The silver medal was awarded to the inimitable Hidekazu Tojo, who has stepped onto the podium each time he has entered Gold Medal Plates.In honour of the season, Tojo decorated his plate with a real maple leaf and pine needles topped with a paper parcel tied tightly with raffia. Inside the parcel was a remarkable offering: a juicy chunk of supple poached pine mushroom; a panko-crusted shiitake mushroom with its own slightly different texture; a gloriously plump West Coast mussel taken out of its shell and topped with a morsel of lobster. These elements were wrapped in a cloak of soft, warm, golden smoked sablefish and shared their parchment prison with a green chili of the most subtle capsicum heat stuffed with a delicate mousse of ling cod. Outside the package was a small dish of crunchy sweet-tart Japanese pickled vegetables that provided a delightful and refreshing contrast. Tojo chose an excellent wine as a partner to his dish – the 2007 Riesling from Mission Hill Family Estate winery in the Okanagan.

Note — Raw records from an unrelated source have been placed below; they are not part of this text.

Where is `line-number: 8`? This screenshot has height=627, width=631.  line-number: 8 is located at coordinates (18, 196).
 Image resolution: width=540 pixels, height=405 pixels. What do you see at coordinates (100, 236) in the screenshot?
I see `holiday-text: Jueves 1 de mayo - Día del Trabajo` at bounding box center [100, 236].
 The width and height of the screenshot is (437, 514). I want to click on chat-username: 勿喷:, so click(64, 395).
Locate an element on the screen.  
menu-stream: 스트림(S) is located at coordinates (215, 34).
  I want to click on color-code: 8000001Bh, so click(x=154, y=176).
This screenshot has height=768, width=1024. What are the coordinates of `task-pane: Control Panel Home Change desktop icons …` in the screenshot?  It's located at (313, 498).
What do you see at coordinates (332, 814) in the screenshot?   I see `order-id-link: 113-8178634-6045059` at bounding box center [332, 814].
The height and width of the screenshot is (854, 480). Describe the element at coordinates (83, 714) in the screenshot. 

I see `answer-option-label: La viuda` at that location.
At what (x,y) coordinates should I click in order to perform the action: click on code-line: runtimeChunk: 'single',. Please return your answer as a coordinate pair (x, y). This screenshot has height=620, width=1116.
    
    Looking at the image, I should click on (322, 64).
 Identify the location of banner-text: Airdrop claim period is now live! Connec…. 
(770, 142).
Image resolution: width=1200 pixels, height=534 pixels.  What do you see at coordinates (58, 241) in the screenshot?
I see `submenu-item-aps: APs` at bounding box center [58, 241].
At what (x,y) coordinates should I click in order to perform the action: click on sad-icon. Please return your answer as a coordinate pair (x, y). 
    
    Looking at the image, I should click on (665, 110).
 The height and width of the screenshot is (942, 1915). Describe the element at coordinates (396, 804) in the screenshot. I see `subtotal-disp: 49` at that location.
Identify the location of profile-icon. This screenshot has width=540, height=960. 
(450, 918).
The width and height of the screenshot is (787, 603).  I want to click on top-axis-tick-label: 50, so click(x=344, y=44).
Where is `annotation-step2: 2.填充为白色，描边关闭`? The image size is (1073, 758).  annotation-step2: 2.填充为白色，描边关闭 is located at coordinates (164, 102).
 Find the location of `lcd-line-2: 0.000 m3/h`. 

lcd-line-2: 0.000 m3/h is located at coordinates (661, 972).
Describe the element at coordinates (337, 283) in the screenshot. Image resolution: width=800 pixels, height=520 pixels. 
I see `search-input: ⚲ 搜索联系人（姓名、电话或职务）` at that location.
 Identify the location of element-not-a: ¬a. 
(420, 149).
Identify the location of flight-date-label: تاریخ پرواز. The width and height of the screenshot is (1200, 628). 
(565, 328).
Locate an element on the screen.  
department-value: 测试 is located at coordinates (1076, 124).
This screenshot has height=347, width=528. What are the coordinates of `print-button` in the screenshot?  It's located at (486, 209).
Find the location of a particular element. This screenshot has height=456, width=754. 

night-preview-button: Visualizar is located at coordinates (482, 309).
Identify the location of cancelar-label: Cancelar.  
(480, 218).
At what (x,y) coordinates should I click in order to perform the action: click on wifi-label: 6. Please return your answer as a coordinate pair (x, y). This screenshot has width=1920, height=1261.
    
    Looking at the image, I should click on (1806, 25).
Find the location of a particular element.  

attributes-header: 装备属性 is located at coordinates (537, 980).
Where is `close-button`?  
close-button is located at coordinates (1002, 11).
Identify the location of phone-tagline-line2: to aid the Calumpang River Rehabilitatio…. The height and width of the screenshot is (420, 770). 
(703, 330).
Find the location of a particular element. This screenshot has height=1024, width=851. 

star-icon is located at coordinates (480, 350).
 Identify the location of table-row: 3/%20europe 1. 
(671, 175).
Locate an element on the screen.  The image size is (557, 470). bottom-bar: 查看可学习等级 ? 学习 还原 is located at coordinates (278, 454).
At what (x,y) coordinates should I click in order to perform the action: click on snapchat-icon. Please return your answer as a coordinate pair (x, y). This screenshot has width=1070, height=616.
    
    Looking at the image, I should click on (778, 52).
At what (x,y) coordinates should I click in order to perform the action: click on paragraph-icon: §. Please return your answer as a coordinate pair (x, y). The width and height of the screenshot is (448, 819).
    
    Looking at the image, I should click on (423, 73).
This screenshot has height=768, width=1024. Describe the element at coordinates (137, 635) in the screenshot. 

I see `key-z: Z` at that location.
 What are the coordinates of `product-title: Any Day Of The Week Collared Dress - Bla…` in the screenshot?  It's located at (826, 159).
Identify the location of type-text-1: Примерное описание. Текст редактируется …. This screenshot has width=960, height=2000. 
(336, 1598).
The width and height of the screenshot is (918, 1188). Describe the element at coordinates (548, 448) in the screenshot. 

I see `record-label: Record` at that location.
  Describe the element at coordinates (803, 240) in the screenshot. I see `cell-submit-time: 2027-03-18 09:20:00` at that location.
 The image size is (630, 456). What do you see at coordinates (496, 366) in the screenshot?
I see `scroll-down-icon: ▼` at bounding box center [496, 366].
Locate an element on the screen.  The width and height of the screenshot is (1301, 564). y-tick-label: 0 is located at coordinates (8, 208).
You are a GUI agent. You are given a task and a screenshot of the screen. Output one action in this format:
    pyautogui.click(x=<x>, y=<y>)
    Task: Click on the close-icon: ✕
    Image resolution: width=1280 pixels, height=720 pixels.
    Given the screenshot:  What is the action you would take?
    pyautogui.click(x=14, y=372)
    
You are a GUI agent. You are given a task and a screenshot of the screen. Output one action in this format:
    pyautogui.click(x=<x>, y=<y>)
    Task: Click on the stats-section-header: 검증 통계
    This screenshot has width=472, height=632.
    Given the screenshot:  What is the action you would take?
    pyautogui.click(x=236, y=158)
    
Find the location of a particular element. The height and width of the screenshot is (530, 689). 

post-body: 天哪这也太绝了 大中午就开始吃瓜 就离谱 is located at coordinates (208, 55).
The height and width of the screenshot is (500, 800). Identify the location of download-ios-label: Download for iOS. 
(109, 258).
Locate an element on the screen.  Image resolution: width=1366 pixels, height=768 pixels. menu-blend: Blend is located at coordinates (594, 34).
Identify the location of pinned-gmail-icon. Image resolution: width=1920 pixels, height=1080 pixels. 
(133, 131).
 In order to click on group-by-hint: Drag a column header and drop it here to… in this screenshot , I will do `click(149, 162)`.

Our Vancouver gold medallist was Frank Pabst, chef at Blue Water Café. His dish was a bold one, involving the (for some guests) challenging flavour of local red sea urchin. Chef Pabst mitigated the pungency by turning the urchin meat into a mousse blended with sweet Qualicum Beach scallop, glazed with a fine ponzu jelly. Beneath the mousse was a crunchy, refreshing salad of chopped wakame seaweed and leek. Beside it was a cloud of cucumber vichyssoise foam, its ethereal texture in contrast to the distinctive cucumber flavour, and on top of the foam lay a semi-translucent white pearl of sake and yuzu liquid jelly. A nori crisp. Brittle and tissue-thin, provided a different texture. The judges felt the wine match – Sumac Ridge Winery’s sparkling 2001 Pinnacle from the Okanagan – was one of the most successful in all the years of competition.

Chef Pabst now goes on to compete in the Canadian Culinary Challenge in February 2009 – three days of gruelling gladiatorial gastronomy to be held at the Fairmont Banff Springs Hotel.